For instance, locally on Craigslist there is a Stihl 038 AV Super electronic quickstop with 20" Bar for $250. 
	

	
	
		
		

		
			





Any thoughts on the Stihl 038s? Keep looking?


----------



## amateur cutter (Mar 19, 2012)

That's a very nice sized saw for what you're going to be doing I think, you'll like the power & cut speed. $ 250.00 is at the very top of what I'd pay for it though. If it's clean with good compression & a strong runner it would be a nice companion to the 250 for a good 2 saw plan. A C

Edit: I think the super is 72cc


----------



## BrianK (Mar 19, 2012)

amateur cutter said:


> That's a very nice sized saw for what you're going to be doing I think, you'll like the power & cut speed. $ 250.00 is at the very top of what I'd pay for it though. If it's clean with good compression & a strong runner it would be a nice companion to the 250 for a good 2 saw plan. A C
> 
> Edit: I think the super is 72cc


 
Thanks. That's a lot of saw then. I don't know if our old Husky was even that big.

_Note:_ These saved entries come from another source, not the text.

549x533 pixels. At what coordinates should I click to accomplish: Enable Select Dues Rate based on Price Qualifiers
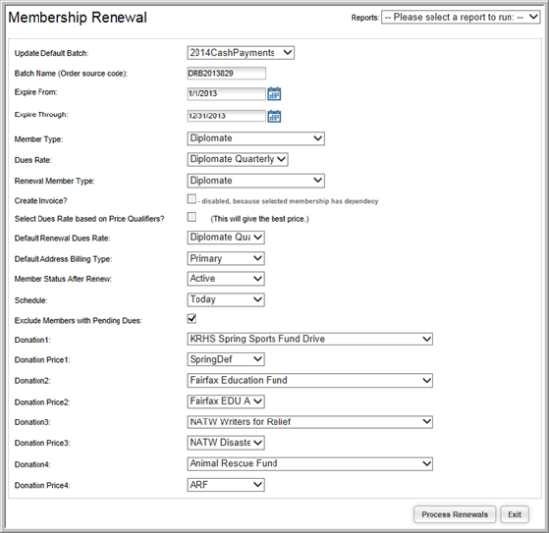click(x=192, y=217)
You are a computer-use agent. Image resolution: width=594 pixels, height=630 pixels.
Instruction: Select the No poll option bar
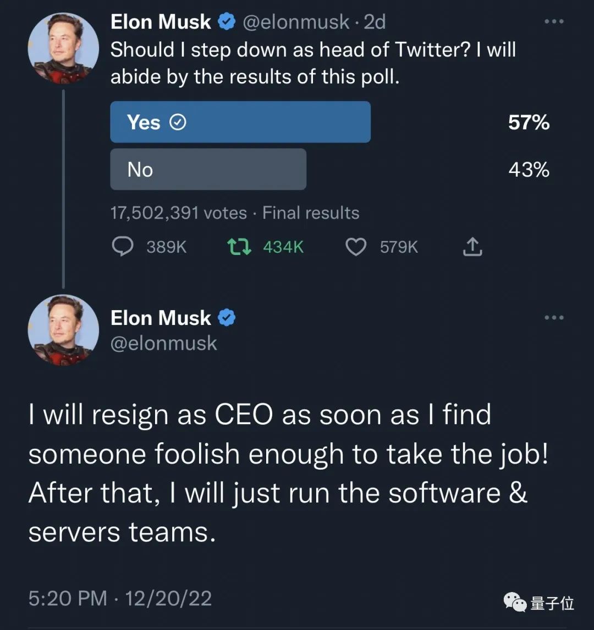[x=208, y=169]
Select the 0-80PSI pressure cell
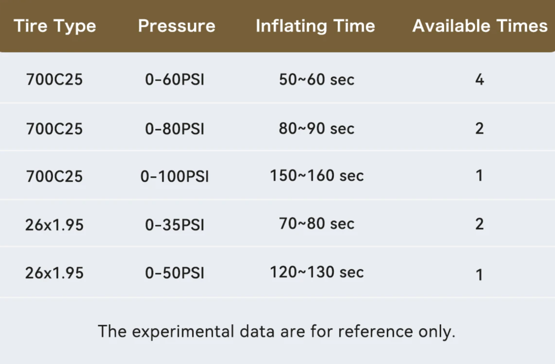Screen dimensions: 555x364 174,129
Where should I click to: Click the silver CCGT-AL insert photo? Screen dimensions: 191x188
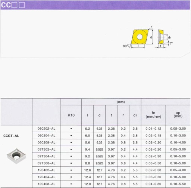click(x=16, y=156)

I emailed the owner, they replied with more photos:



> It is in very good working order. Has a brand new bar and the chain is freshly sharpened. Not sure of age. Runs well.


----------



## MasterMech (Mar 20, 2012)

038AVS is a mean firewood saw.  $250 for a clean example seems fair.  Hard to get good running 70cc Stihls for $250.  I'd leave the MS250 with the 16".


----------



## BrianK (Mar 20, 2012)

MasterMech said:


> 038AVS is a mean firewood saw. $250 for a clean example seems fair. Hard to get good running 70cc Stihls for $250. I'd leave the MS250 with the 16".


 
Our local Stihl shop has the MS 290 Farm Boss for $399 with a 20" bar. So I'm trying to choose between the used 038AVS for $250 and a Farm Boss for $389. Any recommendation?


----------



## JustWood (Mar 20, 2012)

038 is a killer little saw. It wood have to be absolutely MINT for me to consider $250.I'd offer $150 or less.
Keep in mind that saw is prolly 15+ years old from the looks of certain parts I see on it.


----------



## BrianK (Mar 20, 2012)

LEES WOOD-CO said:


> 038 is a killer little saw. It wood have to be absolutely MINT for me to consider $250.I'd offer $150 or less.
> Keep in mind that saw is prolly 15+ years old from the looks of certain parts I see on it.


 
The owner is asking $250 firm, and says it is from the mid 1980s. I think its a bit too much for a saw that old.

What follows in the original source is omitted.